Definition / general
  • Significant advances have occurred in the classification of T cell and natural killer (NK) cell neoplasms as a result of genomic studies and gene expression profiling (GEP)
  • New and provisional entities created
  • Novel molecular genetic data included for many of the entities
  • Several changes in the nomenclature have been incorporated
Highlights of 2016 WHO classification of mature T / NK cell neoplasms
  • T cell prolymphocytic leukemia (T-PLL)
    • Whole exome and targeted sequencing have demonstrated recurrent mutations in genes of the JAK / STAT signaling pathway, including:
      • JAK3 (30 - 40% of cases)
      • STAT5B (21 - 36% of cases)
      • JAK1 (minority of cases)
    • Alterations of ATM, TCL1 and MTCP1 in the pathogenesis of T-PLL
    • Mutations in epigenetic modifiers, such as EZH2 and BCOR, identified in a small proportion of cases
  • Adult T cell leukemia / lymphoma
    • Derived from regulatory T cells (CD4+, CD25+, FOXP3+)
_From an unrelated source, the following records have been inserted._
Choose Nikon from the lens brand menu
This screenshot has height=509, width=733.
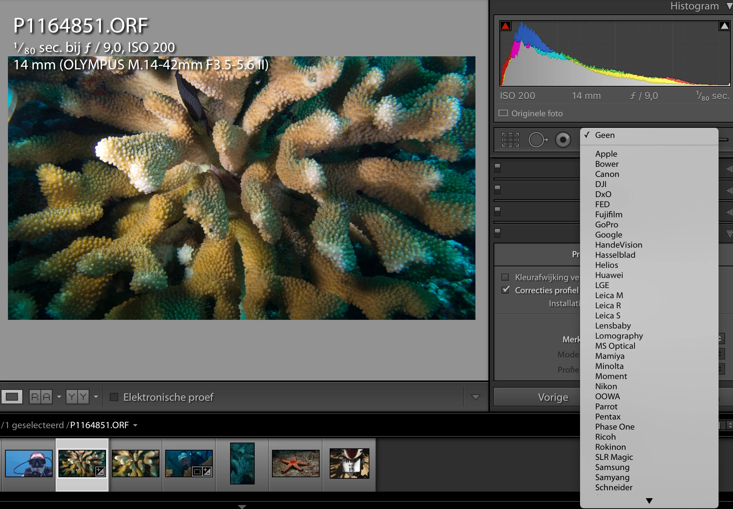pyautogui.click(x=606, y=386)
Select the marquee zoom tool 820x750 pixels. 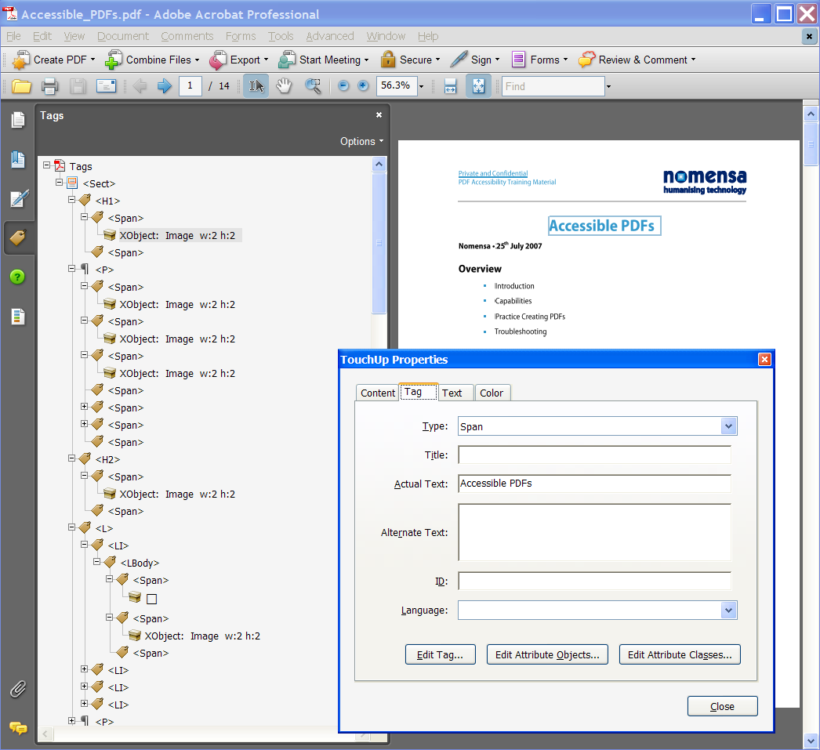pos(314,86)
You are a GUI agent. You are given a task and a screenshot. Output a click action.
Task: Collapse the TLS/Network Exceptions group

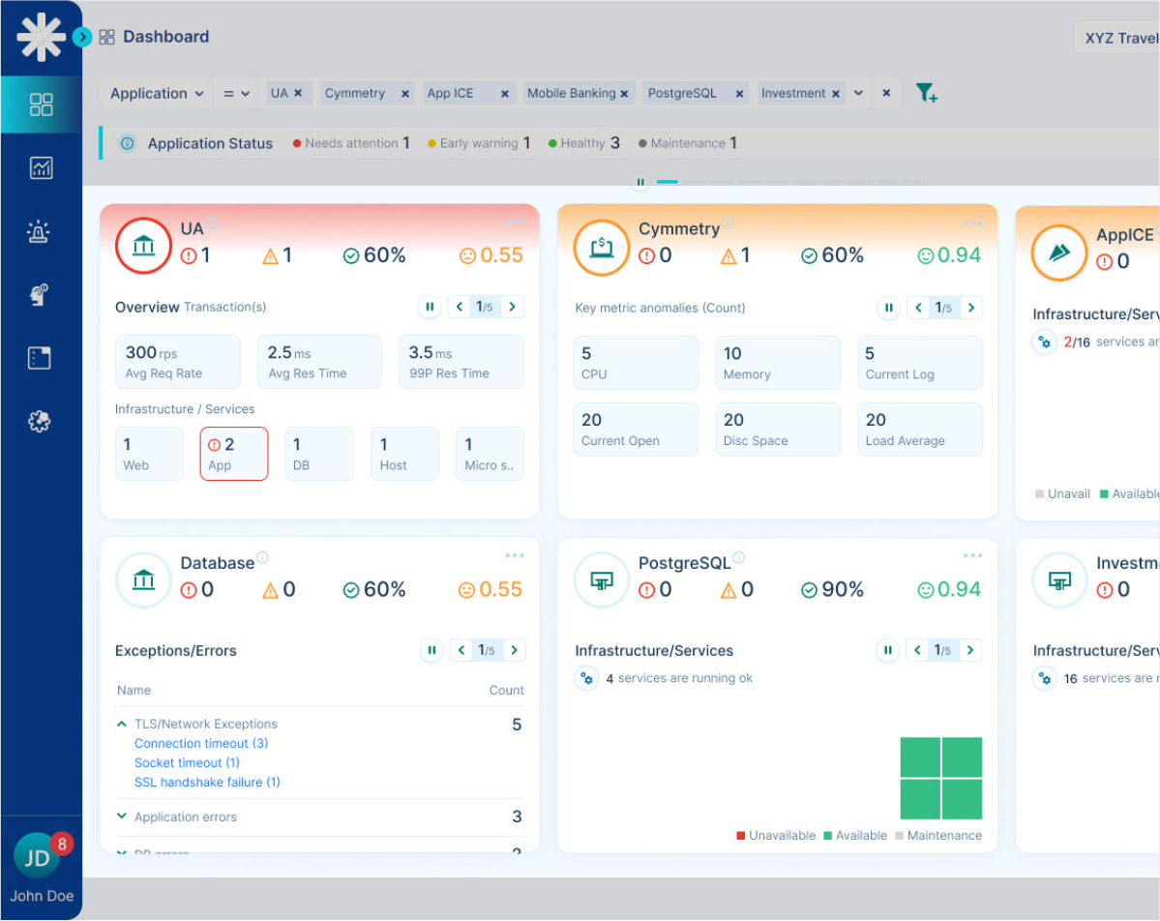pyautogui.click(x=122, y=724)
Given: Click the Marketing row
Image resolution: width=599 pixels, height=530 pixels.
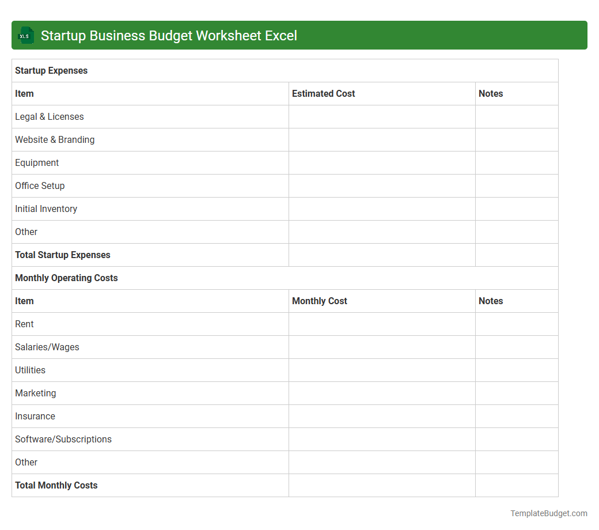Looking at the screenshot, I should point(35,393).
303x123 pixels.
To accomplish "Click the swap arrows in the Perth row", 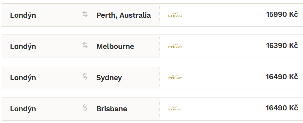I will tap(85, 14).
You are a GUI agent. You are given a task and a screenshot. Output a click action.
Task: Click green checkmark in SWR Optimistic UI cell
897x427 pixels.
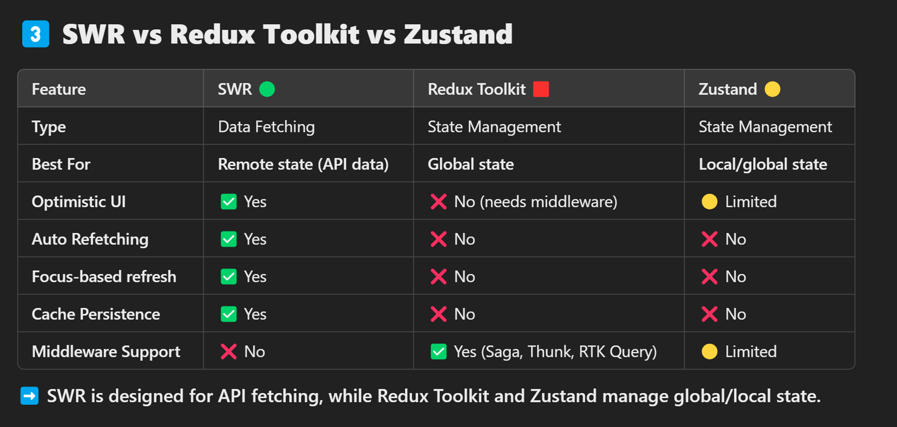(x=229, y=202)
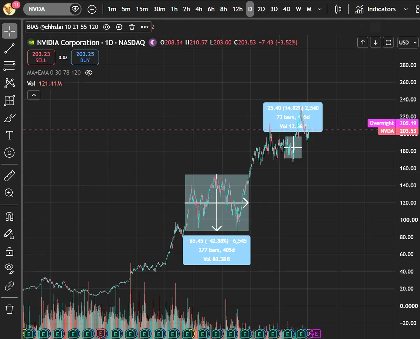Viewport: 420px width, 339px height.
Task: Collapse the indicator legend with chevron
Action: tap(34, 95)
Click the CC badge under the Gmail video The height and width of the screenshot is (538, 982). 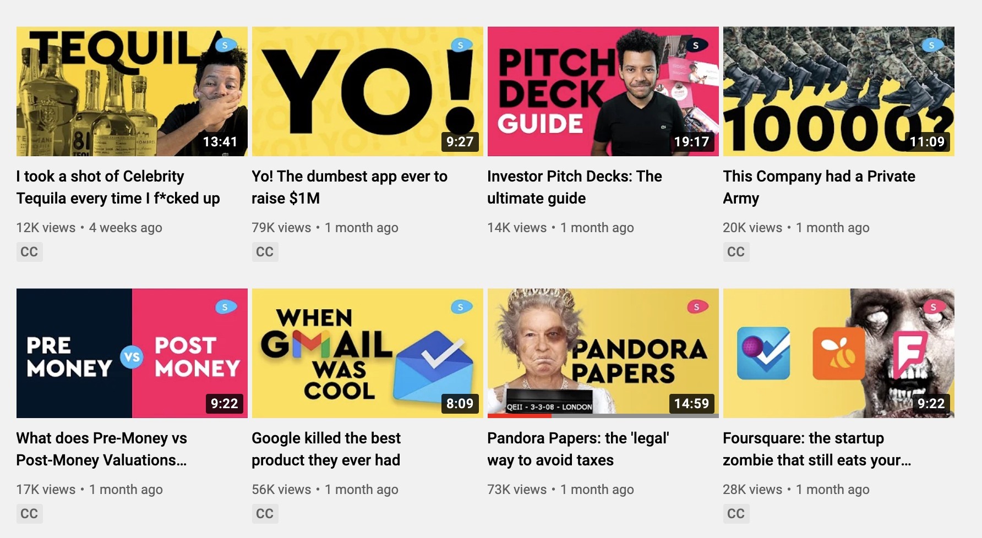pyautogui.click(x=265, y=514)
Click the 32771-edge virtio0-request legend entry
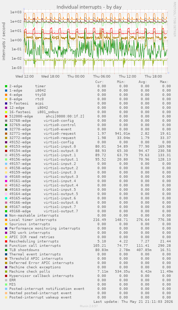This screenshot has height=310, width=178. tap(42, 134)
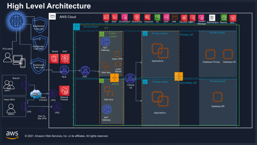
Task: Click the High Level Architecture title
Action: coord(49,6)
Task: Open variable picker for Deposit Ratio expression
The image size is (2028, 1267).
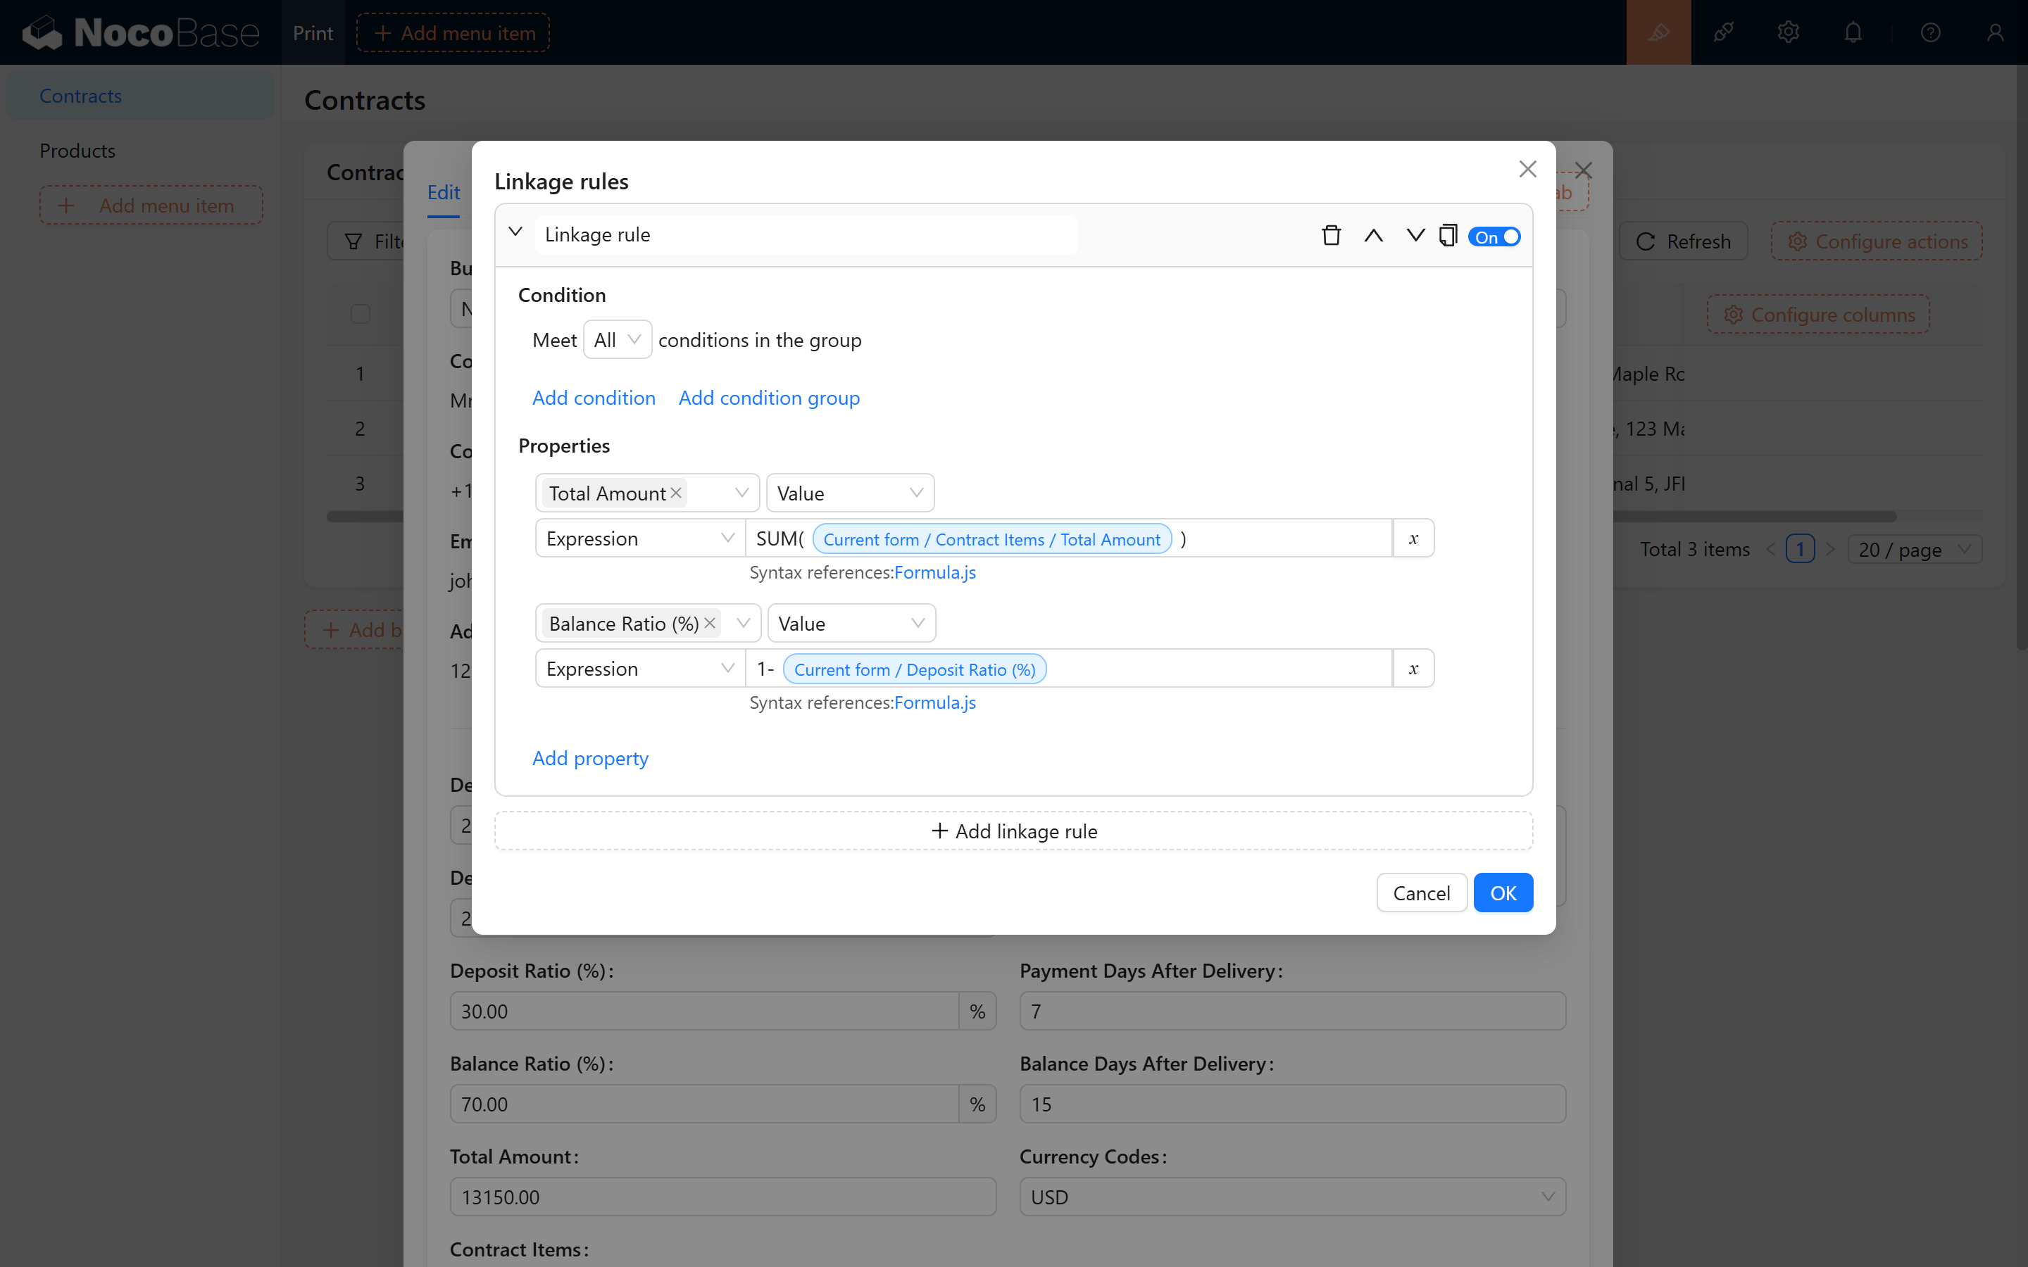Action: pos(1413,669)

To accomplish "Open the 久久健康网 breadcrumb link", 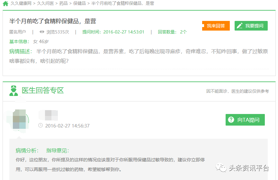I will (21, 3).
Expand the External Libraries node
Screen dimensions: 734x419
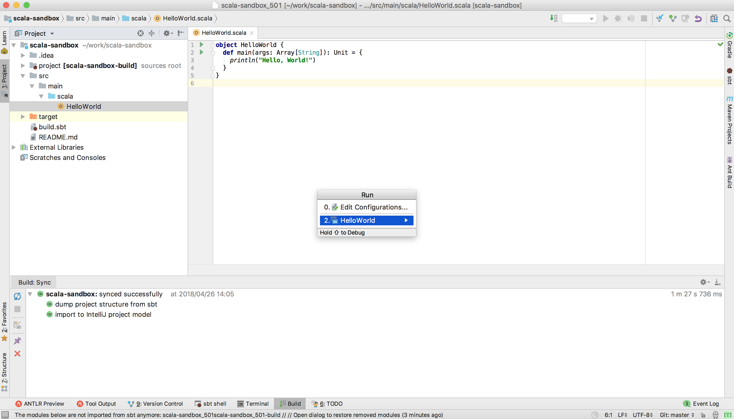click(14, 147)
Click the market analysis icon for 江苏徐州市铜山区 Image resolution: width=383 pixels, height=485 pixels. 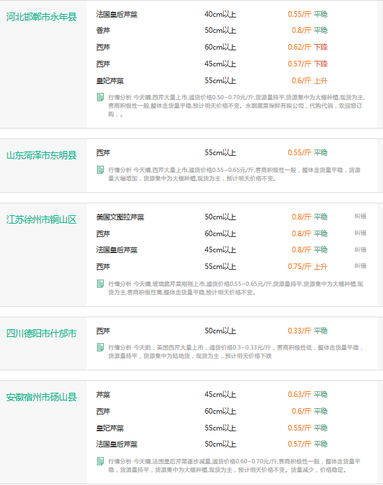point(100,284)
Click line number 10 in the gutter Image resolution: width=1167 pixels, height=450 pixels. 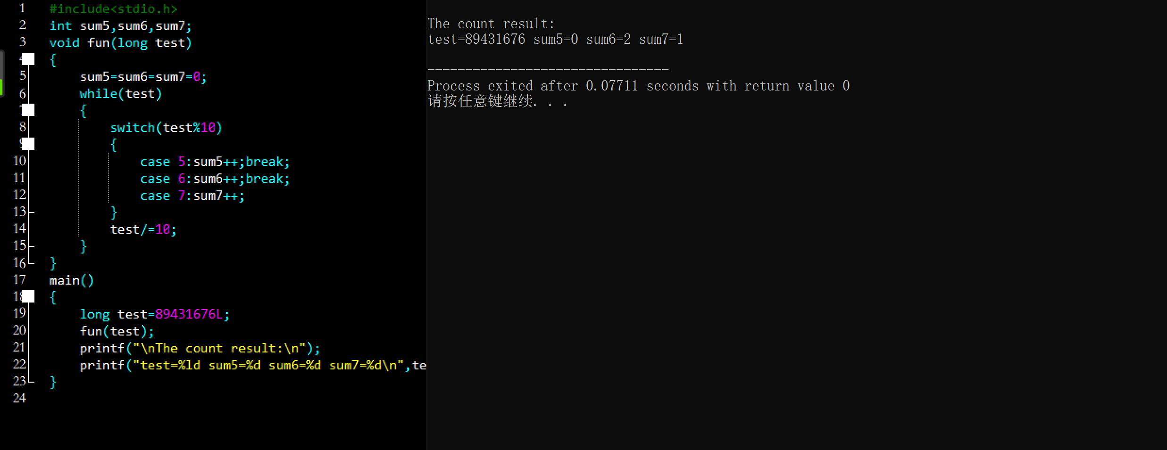19,161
    • Etiologically linked to the human T cell leukemia virus (HTLV-1)
    • High frequency of TP53 and IRF4 mutations (aggressive)
    • High number of copy aberrations, including deletions of CDKN2A and PDL1 amplification (aggressive)
    • STAT3 mutations (indolent)
  • Intestinal T cell lymphomas
    • EATL: previously named enteropathy associated T cell lymphoma (EATL) type I (linked to celiac disease)
      • T cell receptor (TCR) alpha / beta+
      • No amplification or gains of MYC
      • 9p losses
      • Mutations in components of the JAK / STAT pathway
    • Monomorphic epitheliotropic intestinal T cell lymphoma (MEITL), previously named EATL, type II
      • T cell receptor (TCR) gamma / delta+ with nuclear expression of megakaryocyte-associated tyrosine kinase (MATK)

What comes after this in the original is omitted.